Shearwater has announced two project awards. The first, for Oil India Limited, ensuring the company’s return to India following a successful execution of this year’s season. The second, a major Brazil project by CGG under the governing long-term capacity agreement between the companies.
Shearwater said that its first deep-water OBN award was launched successfully in the second quarter, “breaking the cost curve by implementing an industry leading wide-tow triple string and triple source configuration. Shearwater has through this project further demonstrated its strategic positioning in the deep-water OBN market.”
Heads above water
The utilisation numbers for the first half of the year have remained strong, the company added, resulting from a solid backlog at the start of the year and effective COVID-19 management throughout global operations.
Shearwater CEO Irene Waage Basili commented, “I am pleased to announce these achievements for Shearwater particularly given the difficult market backdrop for our industry. Although we have been successful in securing more than our fair share of new business going into the second half of the year, the total market has been drastically reduced in the short term. Securing sensible backlog in the short term while taking strategic positions in forward looking markets is absolutely key in this environment.
“We will remain a long-term partner to our customers focused on providing better data, safely, more efficiently, at the right cost with minimal impact on the environment while we look ahead to identify the opportunities which will come as markets return to a new normal.”
The International Energy Agency (IEA) considers extensive Carbon Capture and Storage (CCS) a requirement for reaching the UN’s climate goals by capturing and storing CO2 permanently underground, instead of releasing CO2 to the atmosphere. Marine geophysics is well established as an important monitoring tool for carbon sequestration. In the second quarter Shearwater completed its first CO2 sequestration monitoring survey, at the Sleipner CO2 storage project.
The marine geophysical industry has been severely impacted by the combination of the global economic and health crisis. The second quarter was particularly affected by logistical challenges related to crew changes caused by COVID-19 and global travel restrictions, while the third quarter will be impacted by a substantial reduction in customer’s investment levels, Shearwater said.

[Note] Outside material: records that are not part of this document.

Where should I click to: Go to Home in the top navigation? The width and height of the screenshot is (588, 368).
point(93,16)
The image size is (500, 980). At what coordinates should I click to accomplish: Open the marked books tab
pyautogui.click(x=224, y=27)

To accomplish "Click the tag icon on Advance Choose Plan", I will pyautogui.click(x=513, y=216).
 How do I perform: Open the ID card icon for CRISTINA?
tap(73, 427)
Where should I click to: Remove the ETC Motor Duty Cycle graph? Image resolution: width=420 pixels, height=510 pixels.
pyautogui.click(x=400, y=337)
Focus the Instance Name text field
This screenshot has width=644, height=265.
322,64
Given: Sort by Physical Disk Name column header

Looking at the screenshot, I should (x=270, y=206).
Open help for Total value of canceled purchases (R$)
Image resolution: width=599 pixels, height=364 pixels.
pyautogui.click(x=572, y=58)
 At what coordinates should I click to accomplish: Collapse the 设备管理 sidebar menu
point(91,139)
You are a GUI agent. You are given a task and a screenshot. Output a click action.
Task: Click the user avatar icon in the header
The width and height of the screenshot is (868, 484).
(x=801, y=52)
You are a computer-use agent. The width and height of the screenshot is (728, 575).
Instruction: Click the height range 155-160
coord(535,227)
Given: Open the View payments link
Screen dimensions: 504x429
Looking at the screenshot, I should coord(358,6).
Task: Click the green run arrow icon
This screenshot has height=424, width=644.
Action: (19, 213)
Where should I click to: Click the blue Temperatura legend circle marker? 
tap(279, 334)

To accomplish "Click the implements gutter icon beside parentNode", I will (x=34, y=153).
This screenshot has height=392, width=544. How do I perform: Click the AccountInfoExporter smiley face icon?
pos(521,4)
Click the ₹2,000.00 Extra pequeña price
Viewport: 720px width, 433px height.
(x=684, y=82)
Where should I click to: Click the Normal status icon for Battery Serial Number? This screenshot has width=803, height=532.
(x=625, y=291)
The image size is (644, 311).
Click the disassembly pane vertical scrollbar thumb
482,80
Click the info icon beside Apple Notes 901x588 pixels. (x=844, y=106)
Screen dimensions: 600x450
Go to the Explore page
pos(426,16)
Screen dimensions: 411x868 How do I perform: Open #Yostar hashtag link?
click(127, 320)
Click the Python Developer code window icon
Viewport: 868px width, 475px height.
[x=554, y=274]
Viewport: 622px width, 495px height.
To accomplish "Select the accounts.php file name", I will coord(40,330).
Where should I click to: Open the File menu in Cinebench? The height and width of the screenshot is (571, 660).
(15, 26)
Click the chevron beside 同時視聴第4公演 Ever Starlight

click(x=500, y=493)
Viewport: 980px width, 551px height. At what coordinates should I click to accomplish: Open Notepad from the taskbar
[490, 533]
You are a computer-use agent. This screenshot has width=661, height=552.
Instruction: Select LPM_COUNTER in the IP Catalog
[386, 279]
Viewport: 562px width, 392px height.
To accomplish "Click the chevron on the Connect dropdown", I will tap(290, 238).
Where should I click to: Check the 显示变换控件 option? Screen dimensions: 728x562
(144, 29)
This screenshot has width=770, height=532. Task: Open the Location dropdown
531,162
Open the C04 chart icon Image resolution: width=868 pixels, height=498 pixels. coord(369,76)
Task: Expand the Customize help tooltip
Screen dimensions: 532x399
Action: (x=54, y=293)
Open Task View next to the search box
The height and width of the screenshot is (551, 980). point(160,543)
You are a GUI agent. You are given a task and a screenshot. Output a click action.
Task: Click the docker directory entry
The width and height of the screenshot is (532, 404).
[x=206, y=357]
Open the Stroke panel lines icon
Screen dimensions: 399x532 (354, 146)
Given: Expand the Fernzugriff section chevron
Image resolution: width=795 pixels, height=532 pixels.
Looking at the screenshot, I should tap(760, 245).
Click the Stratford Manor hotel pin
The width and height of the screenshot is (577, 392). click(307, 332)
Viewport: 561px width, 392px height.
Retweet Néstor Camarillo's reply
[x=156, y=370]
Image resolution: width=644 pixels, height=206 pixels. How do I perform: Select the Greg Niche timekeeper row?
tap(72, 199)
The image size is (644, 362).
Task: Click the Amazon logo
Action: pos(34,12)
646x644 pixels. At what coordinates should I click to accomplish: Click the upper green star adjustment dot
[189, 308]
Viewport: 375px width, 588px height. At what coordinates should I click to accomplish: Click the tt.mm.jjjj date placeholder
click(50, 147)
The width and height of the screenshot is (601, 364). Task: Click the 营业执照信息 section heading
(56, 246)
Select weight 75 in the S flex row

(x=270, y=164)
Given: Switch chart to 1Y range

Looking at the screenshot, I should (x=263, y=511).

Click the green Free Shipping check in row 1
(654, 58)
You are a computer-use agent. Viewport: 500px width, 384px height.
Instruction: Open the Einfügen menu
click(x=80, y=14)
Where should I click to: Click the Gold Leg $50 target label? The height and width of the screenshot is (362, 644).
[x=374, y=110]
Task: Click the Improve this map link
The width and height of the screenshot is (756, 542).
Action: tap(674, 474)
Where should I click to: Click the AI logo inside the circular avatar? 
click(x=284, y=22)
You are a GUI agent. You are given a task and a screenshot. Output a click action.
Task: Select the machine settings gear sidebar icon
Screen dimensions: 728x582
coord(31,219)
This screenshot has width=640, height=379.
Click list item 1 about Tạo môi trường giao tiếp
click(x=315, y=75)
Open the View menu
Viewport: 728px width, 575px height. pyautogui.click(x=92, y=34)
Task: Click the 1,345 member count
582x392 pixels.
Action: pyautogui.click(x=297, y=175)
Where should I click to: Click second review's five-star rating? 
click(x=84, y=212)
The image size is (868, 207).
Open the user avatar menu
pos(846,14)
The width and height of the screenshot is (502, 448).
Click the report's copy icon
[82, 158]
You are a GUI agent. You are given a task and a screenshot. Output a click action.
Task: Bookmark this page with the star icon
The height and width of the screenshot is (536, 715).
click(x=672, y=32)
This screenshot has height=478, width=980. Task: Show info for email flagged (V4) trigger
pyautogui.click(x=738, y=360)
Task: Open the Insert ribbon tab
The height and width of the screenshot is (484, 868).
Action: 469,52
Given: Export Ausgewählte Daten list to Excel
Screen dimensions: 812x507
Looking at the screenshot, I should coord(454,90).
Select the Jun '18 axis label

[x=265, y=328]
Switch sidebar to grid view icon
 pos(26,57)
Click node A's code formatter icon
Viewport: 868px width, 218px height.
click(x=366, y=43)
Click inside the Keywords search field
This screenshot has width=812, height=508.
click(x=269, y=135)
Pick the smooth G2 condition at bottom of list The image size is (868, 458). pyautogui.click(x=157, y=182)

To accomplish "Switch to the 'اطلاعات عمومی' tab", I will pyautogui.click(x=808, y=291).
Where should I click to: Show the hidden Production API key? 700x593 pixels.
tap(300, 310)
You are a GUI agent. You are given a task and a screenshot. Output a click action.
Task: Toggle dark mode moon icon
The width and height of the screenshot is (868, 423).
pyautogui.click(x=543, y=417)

Following an initial period of uncertainty in the dual crisis, Shearwater said it now has line of sight for the period ahead as customers reduce spending with flexibility inherent in its business model already reaping significant savings with limited impact on the permanent workforce.
“Our flexible model is by design and I am pleased to see it has passed the test of responding to abrupt change in market conditions. It can equally be applied on short notice when the markets justify a scaling up of the fleet”, says Basili.
While adjusting to lower market activity, Shearwater said it would not compromise on delivering high-quality services, advancing its technology offering and securing critical competence.
In the first half, Shearwater consolidated its ship management in-house to fully realise scale efficiencies. As part of this process, all four “Polar” vessels will be renamed with the prefix “SW”.
“We maintain manoeuvrability in a slower market where our presence across all segments from ocean bottom to 4D surveys, from processing and imaging to software, positions us to navigate through the downturn,” said Waage Basili. “Our long-term ambitions are unchanged, and while in the short-term we are buffeted by increased uncertainty, we will take the required actions to emerge on the other side as a stronger company.”